I do not think that 3 good interpreters are enough for the school but it is better than just one. Have you ever given any positive feedback on the classes you really liked? Students are not used to giving any positive feedback. We rather keep complaining. I distinguish 2 types of “complaining” – the first type is just the negative complaining which, unfortunately, I have heard all my life from people around me. The result of it is only anger and bitterness, and it leads nowhere. The second type is some kind of strong dissatisfaction with the current state, the result of which is action and practical ideas in order to change and improve it. I am fed up with the first type of complaining…
…therefore I propose that all the students who are strongly disappointed with anything concerning subjects, etc…think practically and propose without anger some really good solutions and suggestions in order to improve the current situation.

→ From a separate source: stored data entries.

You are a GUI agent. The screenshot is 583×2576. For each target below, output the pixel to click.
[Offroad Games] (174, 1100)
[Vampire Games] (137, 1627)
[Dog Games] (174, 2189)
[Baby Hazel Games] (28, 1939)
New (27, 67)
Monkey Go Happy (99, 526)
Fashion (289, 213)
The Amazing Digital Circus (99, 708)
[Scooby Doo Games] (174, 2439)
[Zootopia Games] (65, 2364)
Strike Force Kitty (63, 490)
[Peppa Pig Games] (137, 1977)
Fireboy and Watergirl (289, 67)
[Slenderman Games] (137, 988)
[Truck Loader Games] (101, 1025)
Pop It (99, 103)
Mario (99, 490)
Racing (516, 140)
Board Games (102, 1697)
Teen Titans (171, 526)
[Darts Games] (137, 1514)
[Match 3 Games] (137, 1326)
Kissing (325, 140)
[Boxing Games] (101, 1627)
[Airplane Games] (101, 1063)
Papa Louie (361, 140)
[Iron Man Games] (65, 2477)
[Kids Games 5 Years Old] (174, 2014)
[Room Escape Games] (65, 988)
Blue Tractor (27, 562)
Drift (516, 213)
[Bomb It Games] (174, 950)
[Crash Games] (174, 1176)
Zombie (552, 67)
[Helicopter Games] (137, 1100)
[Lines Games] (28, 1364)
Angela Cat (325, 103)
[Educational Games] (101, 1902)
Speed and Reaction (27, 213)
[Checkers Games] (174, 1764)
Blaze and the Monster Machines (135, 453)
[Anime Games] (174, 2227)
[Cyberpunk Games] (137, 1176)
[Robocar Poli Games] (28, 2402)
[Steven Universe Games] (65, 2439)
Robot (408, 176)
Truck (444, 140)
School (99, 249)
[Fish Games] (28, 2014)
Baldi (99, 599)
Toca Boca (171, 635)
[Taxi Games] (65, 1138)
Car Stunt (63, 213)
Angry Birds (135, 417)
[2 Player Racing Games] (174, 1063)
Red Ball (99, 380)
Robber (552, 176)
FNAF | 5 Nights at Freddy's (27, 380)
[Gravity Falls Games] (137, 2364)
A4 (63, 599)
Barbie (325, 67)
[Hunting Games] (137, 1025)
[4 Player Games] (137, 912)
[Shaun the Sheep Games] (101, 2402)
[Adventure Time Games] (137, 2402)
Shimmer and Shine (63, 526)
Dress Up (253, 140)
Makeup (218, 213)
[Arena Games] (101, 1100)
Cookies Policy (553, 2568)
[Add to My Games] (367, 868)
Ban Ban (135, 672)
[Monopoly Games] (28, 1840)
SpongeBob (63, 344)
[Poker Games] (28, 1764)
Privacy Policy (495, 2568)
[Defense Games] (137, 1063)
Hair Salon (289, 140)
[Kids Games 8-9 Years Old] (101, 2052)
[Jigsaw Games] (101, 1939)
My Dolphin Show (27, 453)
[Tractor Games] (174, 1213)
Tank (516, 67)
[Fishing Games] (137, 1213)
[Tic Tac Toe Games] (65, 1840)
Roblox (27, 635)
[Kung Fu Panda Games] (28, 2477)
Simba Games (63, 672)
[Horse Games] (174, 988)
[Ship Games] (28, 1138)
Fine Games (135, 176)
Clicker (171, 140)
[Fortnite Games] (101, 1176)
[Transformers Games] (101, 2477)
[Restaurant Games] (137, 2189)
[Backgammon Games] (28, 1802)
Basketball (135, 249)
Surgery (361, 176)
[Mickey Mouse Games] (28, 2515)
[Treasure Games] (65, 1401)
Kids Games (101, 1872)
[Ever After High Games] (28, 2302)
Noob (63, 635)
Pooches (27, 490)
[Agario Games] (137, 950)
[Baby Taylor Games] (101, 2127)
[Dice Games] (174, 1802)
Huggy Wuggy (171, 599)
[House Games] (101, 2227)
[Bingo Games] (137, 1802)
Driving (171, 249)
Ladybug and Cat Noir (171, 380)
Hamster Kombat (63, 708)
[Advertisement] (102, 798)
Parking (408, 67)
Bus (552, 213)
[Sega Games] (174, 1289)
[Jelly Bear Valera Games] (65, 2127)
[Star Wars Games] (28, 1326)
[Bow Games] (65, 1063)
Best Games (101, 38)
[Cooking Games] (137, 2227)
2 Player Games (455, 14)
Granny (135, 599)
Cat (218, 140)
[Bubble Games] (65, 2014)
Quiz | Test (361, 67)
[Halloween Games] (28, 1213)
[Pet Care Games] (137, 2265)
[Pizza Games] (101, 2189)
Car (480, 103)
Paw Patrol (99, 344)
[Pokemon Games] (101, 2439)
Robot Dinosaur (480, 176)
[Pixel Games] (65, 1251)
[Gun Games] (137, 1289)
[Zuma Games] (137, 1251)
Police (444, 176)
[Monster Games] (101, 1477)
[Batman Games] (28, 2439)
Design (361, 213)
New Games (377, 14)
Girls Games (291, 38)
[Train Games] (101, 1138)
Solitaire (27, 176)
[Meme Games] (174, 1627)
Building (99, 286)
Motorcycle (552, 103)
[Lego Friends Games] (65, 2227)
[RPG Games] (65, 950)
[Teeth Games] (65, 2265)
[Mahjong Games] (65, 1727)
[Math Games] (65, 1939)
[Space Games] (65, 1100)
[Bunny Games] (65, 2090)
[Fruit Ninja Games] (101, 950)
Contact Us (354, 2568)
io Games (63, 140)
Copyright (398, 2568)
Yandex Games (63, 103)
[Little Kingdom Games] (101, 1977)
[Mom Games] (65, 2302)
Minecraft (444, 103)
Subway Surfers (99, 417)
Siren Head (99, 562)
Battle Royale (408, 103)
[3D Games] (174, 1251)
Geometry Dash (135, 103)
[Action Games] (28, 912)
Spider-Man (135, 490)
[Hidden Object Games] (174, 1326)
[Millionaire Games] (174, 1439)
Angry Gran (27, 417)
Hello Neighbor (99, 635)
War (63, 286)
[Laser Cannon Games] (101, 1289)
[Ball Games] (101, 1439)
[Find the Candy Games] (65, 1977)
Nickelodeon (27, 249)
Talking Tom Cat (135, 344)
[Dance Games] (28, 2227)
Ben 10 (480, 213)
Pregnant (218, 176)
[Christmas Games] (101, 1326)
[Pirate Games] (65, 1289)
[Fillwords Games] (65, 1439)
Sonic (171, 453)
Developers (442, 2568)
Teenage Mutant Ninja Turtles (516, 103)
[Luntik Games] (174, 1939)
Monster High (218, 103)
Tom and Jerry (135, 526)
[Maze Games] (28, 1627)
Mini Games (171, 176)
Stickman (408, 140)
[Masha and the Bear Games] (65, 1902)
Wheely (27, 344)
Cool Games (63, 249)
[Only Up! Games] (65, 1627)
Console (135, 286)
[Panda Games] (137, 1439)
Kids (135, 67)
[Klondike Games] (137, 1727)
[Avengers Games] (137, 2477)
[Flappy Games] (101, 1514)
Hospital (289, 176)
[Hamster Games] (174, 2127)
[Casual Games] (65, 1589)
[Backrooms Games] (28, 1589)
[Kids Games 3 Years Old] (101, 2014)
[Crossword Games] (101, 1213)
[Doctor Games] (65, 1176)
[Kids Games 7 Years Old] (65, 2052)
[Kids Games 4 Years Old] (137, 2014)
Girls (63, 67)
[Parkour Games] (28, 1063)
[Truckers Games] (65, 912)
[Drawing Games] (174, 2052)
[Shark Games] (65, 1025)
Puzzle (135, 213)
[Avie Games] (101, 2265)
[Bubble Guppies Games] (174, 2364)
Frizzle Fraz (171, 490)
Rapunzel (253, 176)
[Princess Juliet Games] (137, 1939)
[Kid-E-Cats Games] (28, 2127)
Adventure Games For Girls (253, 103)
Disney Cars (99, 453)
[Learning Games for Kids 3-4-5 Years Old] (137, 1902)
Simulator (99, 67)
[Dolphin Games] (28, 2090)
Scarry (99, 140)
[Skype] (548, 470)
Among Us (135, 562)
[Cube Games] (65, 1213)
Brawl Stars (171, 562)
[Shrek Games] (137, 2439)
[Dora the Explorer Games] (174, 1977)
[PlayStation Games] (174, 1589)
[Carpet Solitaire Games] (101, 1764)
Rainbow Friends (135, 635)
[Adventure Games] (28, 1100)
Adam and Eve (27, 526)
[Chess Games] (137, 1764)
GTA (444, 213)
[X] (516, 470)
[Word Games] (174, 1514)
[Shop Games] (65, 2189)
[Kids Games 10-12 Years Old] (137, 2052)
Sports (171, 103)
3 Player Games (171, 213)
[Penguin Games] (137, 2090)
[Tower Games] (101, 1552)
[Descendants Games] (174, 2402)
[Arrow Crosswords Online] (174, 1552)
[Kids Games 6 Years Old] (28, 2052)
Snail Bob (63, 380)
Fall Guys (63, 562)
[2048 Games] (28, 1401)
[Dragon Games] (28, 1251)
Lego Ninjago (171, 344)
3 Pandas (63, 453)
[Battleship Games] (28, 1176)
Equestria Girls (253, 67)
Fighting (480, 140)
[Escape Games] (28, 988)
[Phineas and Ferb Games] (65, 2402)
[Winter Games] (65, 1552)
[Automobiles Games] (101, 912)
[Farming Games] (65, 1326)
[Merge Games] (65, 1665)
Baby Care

I propose BREAK THE WALL DOWN PROJECT in which students add their comments and come up with their suggestions.
For instance, to move English Lexicology 1 (which is now in the 3rd year summer term) to for example 4th year winter term (and Lexicology 2 to 4th summer term)–that would give the students preparing for their Bachelor exams far more time for writing their thesis and studying for state exam subjects.
Or students asked whether Doc.Vilikovský could teach translators at least 1 semester.
You would be probably surprised that there are teachers and authorities that want to hear good and practical ideas from students and improve the current state. You would be surprised that some teachers and authorities stand on our side – on the side of students. And if we break down the wall of ignorance and lack of communication, I am strongly convinced that, step by step, changes will happen.

Date: 16/01/2011

By: Ivan Lacko

Subject: This debate is ESSENTIAL

I'm glad this has come up. The major "translation and interpreting" has no substance in how it is incorporated into the faculty curriculum. Some people I know, who work as professional interpreters in the European Parliament, believe that while translation studies qualify as a college major, interpreting doesn't. As such, it is only a skill - like surgeons learn how to make incisions. But we all know what it takes - language command, psychological readiness, political, social, historical and whathaveyou overview. It clearly isn't a subject that everyone can study in first-year BA classes.
But there's more to this specific problem at our faculty than meets the eye. The problem, in my view, is something the management and teachers are not willing to admit, something the students seem to be too resigned and apathetic about. There is A WALL between the teachers (and/or faculty management) and the students. It seems insurmountable and hopelessly high.
The Faculty introduced translation and interpreting majors several years ago because THEY felt it was attractive, interesting and academic enough for prospective students. But what was done? Only a few subjects were added to the curriculum and that was it. Essentially, no change occurred. I think this wall between the teachers/staff/management and the students should be knocked down. The teachers need to know (and should want to know) what students think and how they feel (e.g. by reading Jitka's article or Anka's and Tomas's response) and then discuss these issues and relate them to their work. Likewise, students ought to complain and revolt, and bring their issues to their teachers. I know this sounds just like nice but empty phrases, but we're not going to get anywhere unless something happens. LET'S HAVE THIS DEBATE. I think the key to this is a more OPEN curriculum, one in which the students will have more freedom to choose their subjects, one in which linguistics (philology), translation, ELT, literary studies, and interpreting could be studies as separate (or combined) majors and not as a potpourri of subjects with a meaningless name. LET'S HAVE THIS DEBATE.
NOW.

Date: 17/01/2011

By: Pavol Sveda

Subject: Re: This debate is ESSENTIAL

A very short reaction: As I wrote before, only a small fraction of students studying interpretation are capable of being interpreters and even a smaller fraction of them will ever interpret. The same applies more or less to translation. My question is, why should we bother everyone with the same set of classes with only a very limited degree of variability?
My proposal is to establish a fully-fledged two degree system. The first three years should be called English Philology (Bc) and should cover all the crucial things from lexicology, grammar and literature to initial introductions to translation, interpretation and teaching. After the introductory three years students would have a chance to select one from a selection of master courses: Interpretation, Translation, Literature and Writing and Teaching. This would enable a better distribution of students according to their preferences and talents…

Date: 15/01/2011

By: Tomáš

Subject: philology vs interpreting

Anna, don't you find it strange though that a major called "Translating and Interpreting" places so little emphasis on interpreting and heavily focuses on philology ? One person told me that when they went to Spain through Erasmus, their university actually had a Faculty of Translation and Interpretation where they intensively focused translating and interpreting as opposed to the Comenius University, where the study programme is essentially philological. Literary Studies and Interpreting are quite different cups of tea, don't you agree ? Especially, since conference interpreting is the most common form of interpreting in today's business world...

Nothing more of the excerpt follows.